Aube à Sidemen Bali : marcher au milieu des terrasses vivantes
Je pars tôt, quand le monde hésite encore entre ombre et lumière. Deux buffles soufflent dans la brume, un paysan ajuste son chapeau, et je m’enfonce dans un chemin qui serpente entre les parcelles. C’est le meilleur moment pour un trek dans les rizières : la fraîcheur tient encore bon, et les silhouettes des villages flottent comme des lanternes.
Les sentiers alternent terre battue, diguettes étroites et passerelles de bambou. Prenez des chaussures qui aiment la boue. Les épouvantails me saluent de leurs guirlandes défraîchies, les enfants rient, une dame me tend un morceau de papaye comme on offrirait un secret.
Vers le pont jaune et les hameaux voisins
En poursuivant la balade, on rejoint le pont jaune, lien fragile entre deux rives et deux tempos de vie. Posez-vous quelques minutes, regardez les scooters filer, le filet d’eau coulisser sous vos pieds, la vallée se déployer. Je ne compte plus les fois où j’y ai laissé mes pensées glisser au fil de la rivière.

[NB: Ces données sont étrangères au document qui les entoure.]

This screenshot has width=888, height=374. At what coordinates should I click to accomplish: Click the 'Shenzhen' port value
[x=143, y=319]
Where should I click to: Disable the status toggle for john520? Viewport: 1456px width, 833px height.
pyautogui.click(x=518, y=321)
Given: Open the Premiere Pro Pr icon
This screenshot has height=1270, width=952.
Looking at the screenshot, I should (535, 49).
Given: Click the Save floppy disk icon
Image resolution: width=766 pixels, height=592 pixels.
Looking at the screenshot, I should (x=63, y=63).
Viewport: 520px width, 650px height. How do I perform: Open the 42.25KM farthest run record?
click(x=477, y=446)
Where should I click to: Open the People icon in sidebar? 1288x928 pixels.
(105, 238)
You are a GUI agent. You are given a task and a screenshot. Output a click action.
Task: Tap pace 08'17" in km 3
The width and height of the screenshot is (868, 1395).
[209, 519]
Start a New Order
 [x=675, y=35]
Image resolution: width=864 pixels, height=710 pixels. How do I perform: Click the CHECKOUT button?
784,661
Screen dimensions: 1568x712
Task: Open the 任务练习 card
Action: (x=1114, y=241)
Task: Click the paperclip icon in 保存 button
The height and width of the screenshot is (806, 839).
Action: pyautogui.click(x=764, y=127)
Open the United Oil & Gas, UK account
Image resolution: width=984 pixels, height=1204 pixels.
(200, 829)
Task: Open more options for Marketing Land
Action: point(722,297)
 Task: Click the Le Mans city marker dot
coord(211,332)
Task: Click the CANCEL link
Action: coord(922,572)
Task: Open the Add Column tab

Besakih, la mère des temples au pied de l’Agung
Sur les hauteurs, les cloches se répondent. Le temple de Besakih — vaste, ancien, drapé de noir et blanc — résonne d’un ballet d’offrandes. J’y suis revenu plusieurs fois, chaque visite différente, selon la saison, la lumière, les cérémonies. Le regard cherche naturellement le Mont Agung, montagne-guide qui veille, souvent drapée de nuages.
À l’entrée, louez un sarong si vous n’en avez pas. Laissez les fidèles aller à leur rythme. Ce lieu n’est pas un décor ; c’est un cœur qui bat. Un prêtre m’a glissé un jour une poignée de fleurs et un sourire : « Marche avec respect, tu verras mieux. » Il avait raison.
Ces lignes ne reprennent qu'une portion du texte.